**What is expected**. Return every line of the data below that contains the string "This", matching case exactly.
○ ○ ○
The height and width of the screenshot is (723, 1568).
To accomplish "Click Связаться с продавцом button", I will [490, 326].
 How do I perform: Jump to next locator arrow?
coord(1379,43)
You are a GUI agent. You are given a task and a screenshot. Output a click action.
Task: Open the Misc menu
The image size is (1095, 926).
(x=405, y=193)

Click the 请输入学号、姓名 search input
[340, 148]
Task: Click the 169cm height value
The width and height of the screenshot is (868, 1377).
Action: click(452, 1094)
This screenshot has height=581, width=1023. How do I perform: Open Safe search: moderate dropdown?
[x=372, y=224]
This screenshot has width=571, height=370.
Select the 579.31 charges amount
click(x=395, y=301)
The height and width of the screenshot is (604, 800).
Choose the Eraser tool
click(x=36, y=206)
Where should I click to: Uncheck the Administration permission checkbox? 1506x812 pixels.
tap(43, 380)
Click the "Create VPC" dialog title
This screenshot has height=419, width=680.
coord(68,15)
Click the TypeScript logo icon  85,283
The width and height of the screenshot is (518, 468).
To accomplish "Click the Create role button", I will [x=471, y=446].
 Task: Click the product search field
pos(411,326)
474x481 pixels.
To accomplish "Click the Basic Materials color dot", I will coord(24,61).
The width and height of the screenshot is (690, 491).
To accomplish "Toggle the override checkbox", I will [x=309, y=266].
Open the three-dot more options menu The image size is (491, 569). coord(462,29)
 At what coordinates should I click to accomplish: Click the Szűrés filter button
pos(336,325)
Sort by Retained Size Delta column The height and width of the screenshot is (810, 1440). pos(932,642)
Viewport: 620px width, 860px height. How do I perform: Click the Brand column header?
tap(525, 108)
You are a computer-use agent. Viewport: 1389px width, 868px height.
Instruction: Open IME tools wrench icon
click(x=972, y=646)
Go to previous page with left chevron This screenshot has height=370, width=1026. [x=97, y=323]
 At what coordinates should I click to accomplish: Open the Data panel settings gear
○ ○ ○
**Problem solution**.
This screenshot has height=581, width=1023. How do I perform: Open Safe search: moderate dropdown?
This screenshot has width=571, height=370.
This screenshot has height=419, width=680.
Go to previous page with left chevron This screenshot has height=370, width=1026. [x=97, y=323]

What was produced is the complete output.